■ Directions for this task
Which of the lines below include "Will"? Each one should be copied out.

(Stored items)

---

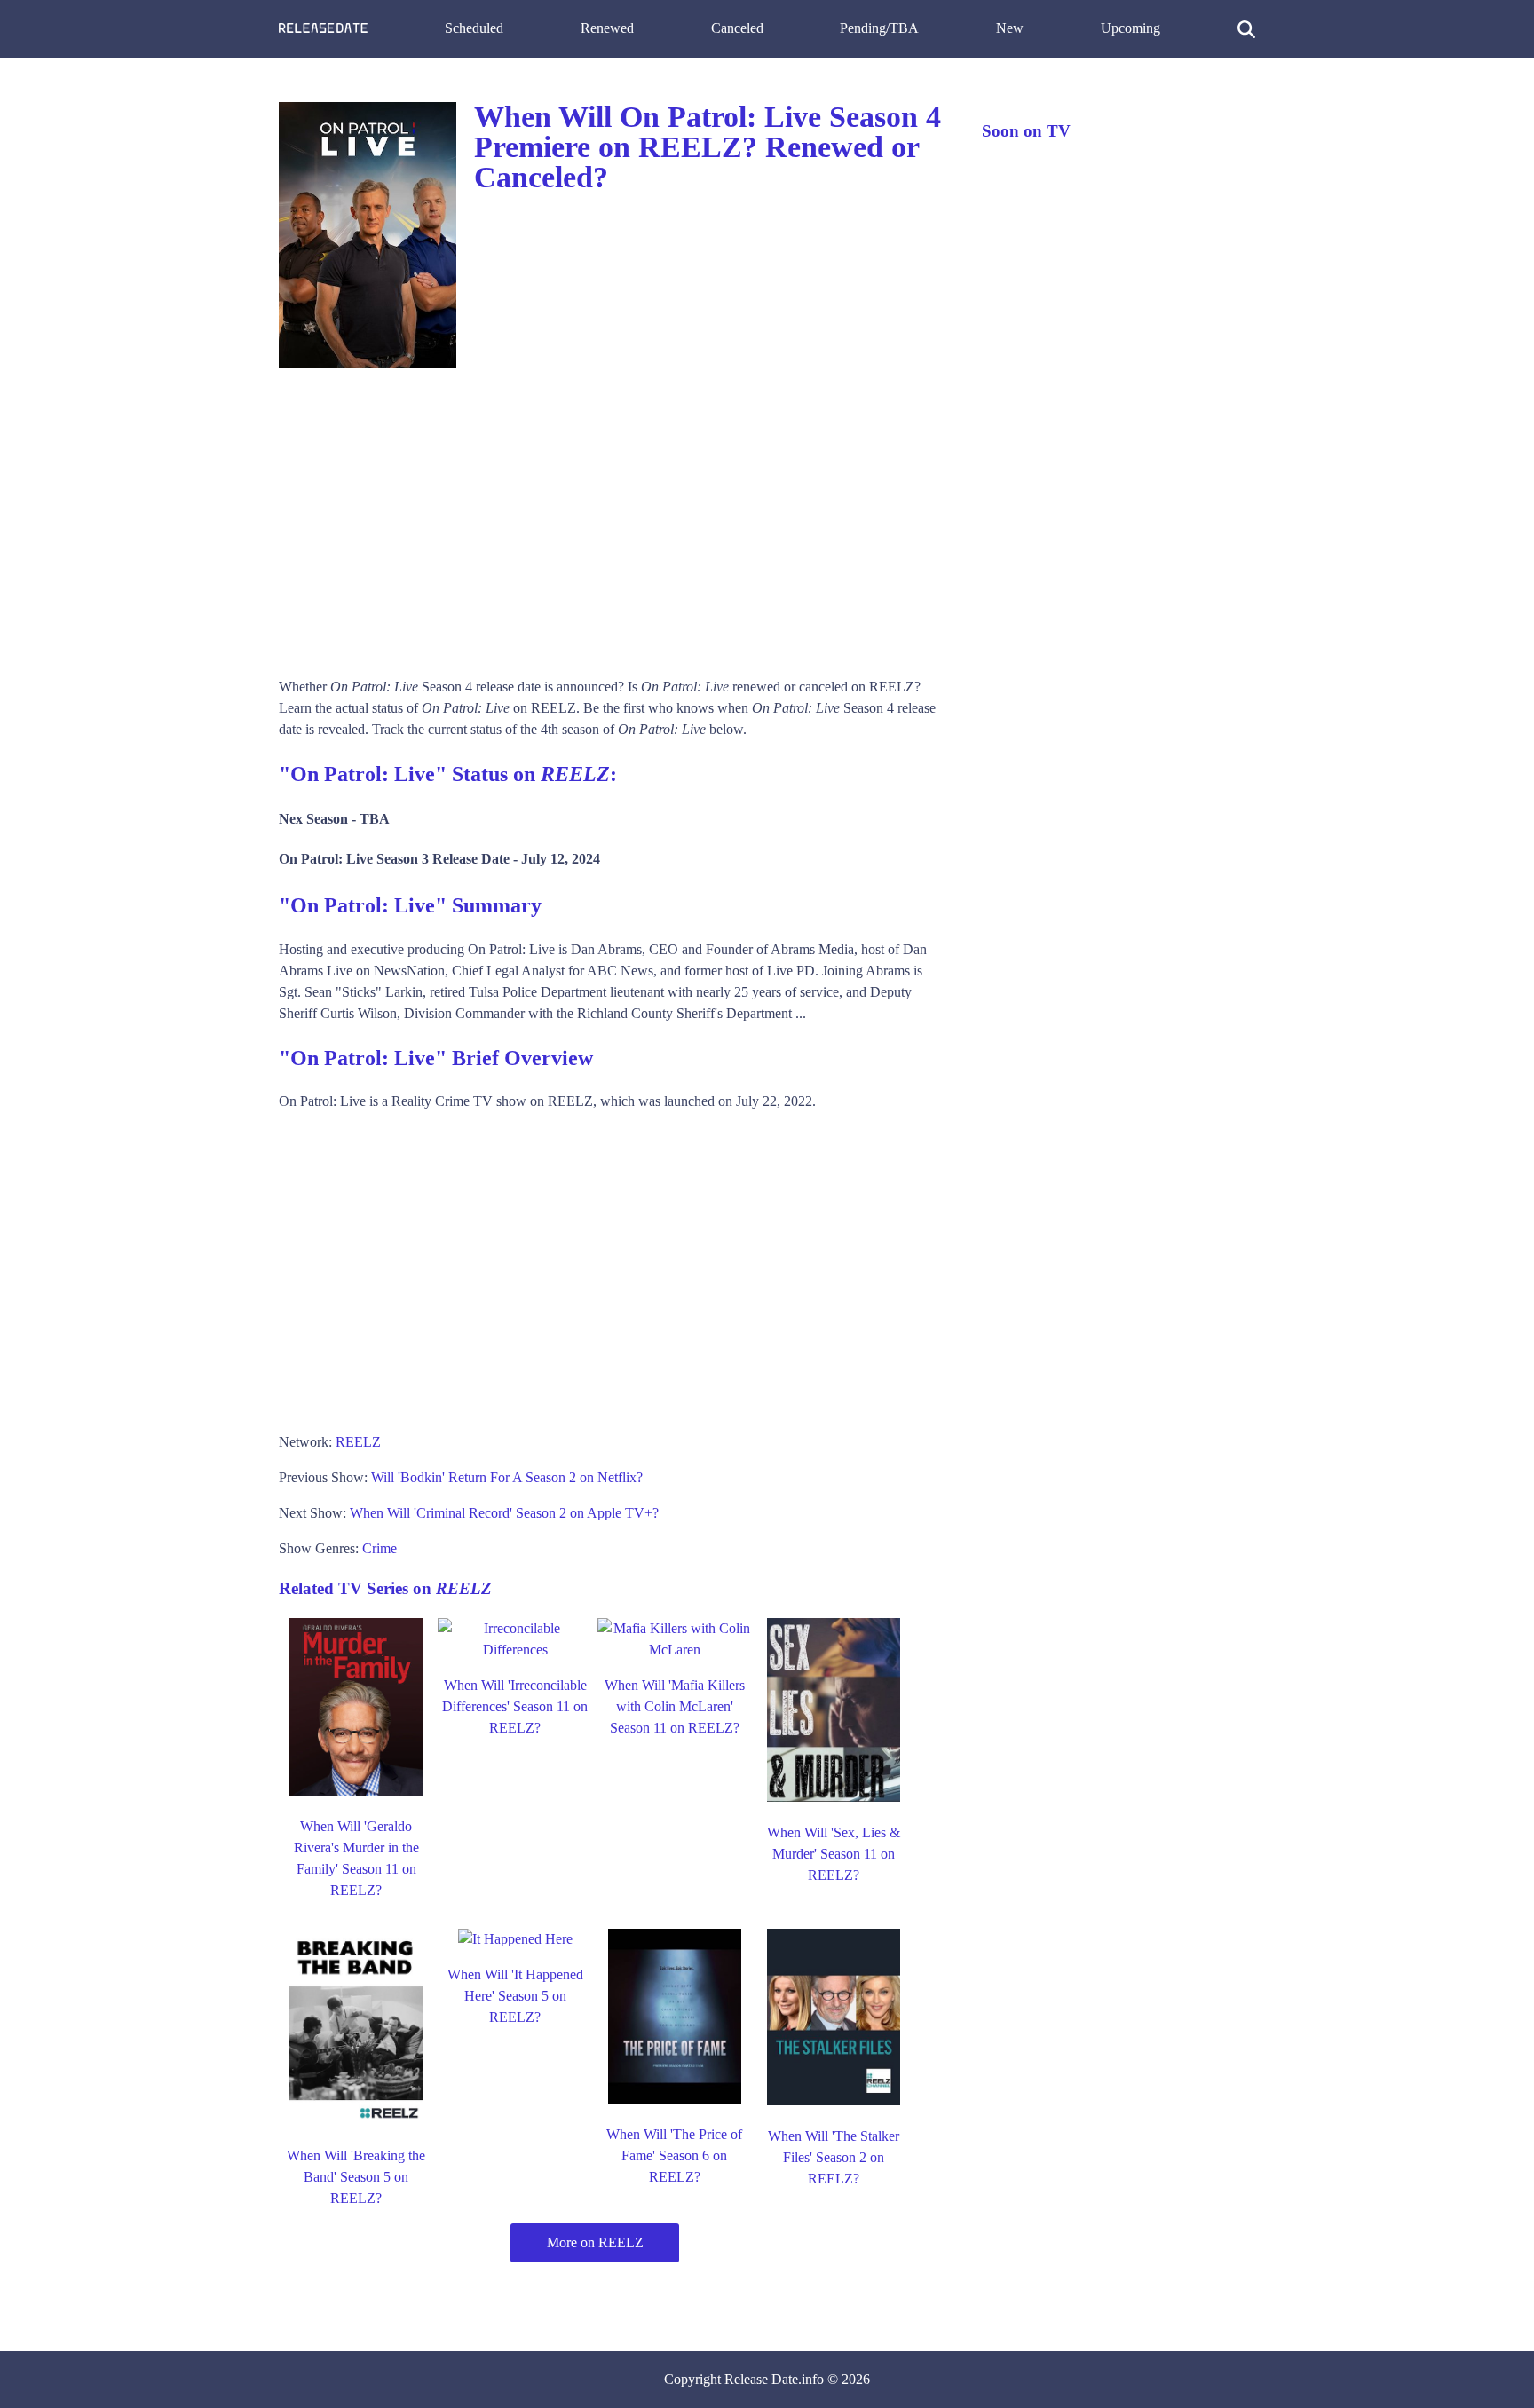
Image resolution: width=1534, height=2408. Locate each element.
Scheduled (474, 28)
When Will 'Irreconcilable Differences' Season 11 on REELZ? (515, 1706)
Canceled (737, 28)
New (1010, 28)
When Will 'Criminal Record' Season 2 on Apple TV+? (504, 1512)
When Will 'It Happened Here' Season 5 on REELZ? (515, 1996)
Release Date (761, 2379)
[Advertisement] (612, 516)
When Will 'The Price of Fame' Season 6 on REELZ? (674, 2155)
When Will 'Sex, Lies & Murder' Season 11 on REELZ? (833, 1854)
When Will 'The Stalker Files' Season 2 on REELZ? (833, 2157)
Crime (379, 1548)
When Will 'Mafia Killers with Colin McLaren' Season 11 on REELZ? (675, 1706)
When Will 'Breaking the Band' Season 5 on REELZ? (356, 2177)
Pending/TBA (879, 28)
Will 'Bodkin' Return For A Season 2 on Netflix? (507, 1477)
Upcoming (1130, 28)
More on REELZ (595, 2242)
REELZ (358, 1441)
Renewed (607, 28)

---

■ Answer for the task
When Will 'Irreconcilable Differences' Season 11 on REELZ? (515, 1706)
When Will 'Criminal Record' Season 2 on Apple TV+? (504, 1512)
When Will 'It Happened Here' Season 5 on REELZ? (515, 1996)
When Will 'The Price of Fame' Season 6 on REELZ? (674, 2155)
When Will 'Sex, Lies & Murder' Season 11 on REELZ? (833, 1854)
When Will 'The Stalker Files' Season 2 on REELZ? (833, 2157)
When Will 'Mafia Killers with Colin McLaren' Season 11 on REELZ? (675, 1706)
When Will 'Breaking the Band' Season 5 on REELZ? (356, 2177)
Will 'Bodkin' Return For A Season 2 on Netflix? (507, 1477)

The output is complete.